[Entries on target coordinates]
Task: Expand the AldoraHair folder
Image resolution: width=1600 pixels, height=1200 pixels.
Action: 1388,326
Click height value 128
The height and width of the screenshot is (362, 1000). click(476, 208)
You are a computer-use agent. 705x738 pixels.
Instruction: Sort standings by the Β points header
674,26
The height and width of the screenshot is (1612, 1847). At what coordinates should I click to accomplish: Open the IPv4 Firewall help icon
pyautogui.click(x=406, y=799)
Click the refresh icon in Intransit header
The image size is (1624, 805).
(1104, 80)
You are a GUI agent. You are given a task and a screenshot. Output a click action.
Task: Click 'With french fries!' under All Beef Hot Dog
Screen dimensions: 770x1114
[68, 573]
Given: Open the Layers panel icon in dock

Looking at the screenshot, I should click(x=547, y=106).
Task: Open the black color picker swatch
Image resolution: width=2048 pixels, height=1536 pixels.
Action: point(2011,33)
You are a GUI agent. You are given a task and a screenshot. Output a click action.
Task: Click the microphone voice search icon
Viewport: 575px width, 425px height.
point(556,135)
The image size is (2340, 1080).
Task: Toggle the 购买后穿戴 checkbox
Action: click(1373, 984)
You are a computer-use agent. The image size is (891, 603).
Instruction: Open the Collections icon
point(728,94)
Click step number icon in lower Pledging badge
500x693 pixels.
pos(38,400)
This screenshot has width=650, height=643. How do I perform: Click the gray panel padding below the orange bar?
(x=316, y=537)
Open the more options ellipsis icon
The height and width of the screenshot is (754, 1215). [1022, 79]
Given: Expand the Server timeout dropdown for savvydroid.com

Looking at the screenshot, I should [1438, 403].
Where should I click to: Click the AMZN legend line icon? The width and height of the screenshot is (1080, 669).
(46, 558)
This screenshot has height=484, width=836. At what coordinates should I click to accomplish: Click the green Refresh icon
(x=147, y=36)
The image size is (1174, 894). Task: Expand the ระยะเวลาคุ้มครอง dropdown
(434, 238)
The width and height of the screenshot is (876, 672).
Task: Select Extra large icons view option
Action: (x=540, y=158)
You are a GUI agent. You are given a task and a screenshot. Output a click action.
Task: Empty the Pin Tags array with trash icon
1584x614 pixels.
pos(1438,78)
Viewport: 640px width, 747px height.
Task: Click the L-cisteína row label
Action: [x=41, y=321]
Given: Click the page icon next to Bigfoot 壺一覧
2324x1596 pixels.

### [WHAT TO PRODUCE]
Copy every line of the rows above word for word, leaving nothing out.

### [RESPONSE TO THIS TASK]
Task: Expand the AldoraHair folder
Image resolution: width=1600 pixels, height=1200 pixels.
Action: 1388,326
Click height value 128
The height and width of the screenshot is (362, 1000). click(476, 208)
You are a computer-use agent. 705x738 pixels.
Instruction: Sort standings by the Β points header
674,26
The height and width of the screenshot is (1612, 1847). At what coordinates should I click to accomplish: Open the IPv4 Firewall help icon
pyautogui.click(x=406, y=799)
Click the refresh icon in Intransit header
The image size is (1624, 805).
(1104, 80)
You are a GUI agent. You are given a task and a screenshot. Output a click action.
Task: Click 'With french fries!' under All Beef Hot Dog
Screen dimensions: 770x1114
[68, 573]
Given: Open the Layers panel icon in dock

Looking at the screenshot, I should click(x=547, y=106).
Task: Open the black color picker swatch
Image resolution: width=2048 pixels, height=1536 pixels.
Action: point(2011,33)
You are a GUI agent. You are given a task and a screenshot. Output a click action.
Task: Click the microphone voice search icon
Viewport: 575px width, 425px height.
point(556,135)
The image size is (2340, 1080).
Task: Toggle the 购买后穿戴 checkbox
Action: click(1373, 984)
You are a computer-use agent. The image size is (891, 603).
Instruction: Open the Collections icon
point(728,94)
Click step number icon in lower Pledging badge
500x693 pixels.
pos(38,400)
This screenshot has width=650, height=643. How do I perform: Click the gray panel padding below the orange bar?
(x=316, y=537)
Open the more options ellipsis icon
The height and width of the screenshot is (754, 1215). [1022, 79]
Given: Expand the Server timeout dropdown for savvydroid.com

Looking at the screenshot, I should [1438, 403].
Where should I click to: Click the AMZN legend line icon? The width and height of the screenshot is (1080, 669).
(46, 558)
This screenshot has height=484, width=836. At what coordinates should I click to accomplish: Click the green Refresh icon
(x=147, y=36)
The image size is (1174, 894). Task: Expand the ระยะเวลาคุ้มครอง dropdown
(434, 238)
The width and height of the screenshot is (876, 672).
Task: Select Extra large icons view option
Action: (x=540, y=158)
You are a GUI agent. You are given a task and a screenshot. Output a click action.
Task: Empty the Pin Tags array with trash icon
1584x614 pixels.
pos(1438,78)
Viewport: 640px width, 747px height.
Task: Click the L-cisteína row label
Action: [x=41, y=321]
Given: Click the page icon next to Bigfoot 壺一覧
2324x1596 pixels.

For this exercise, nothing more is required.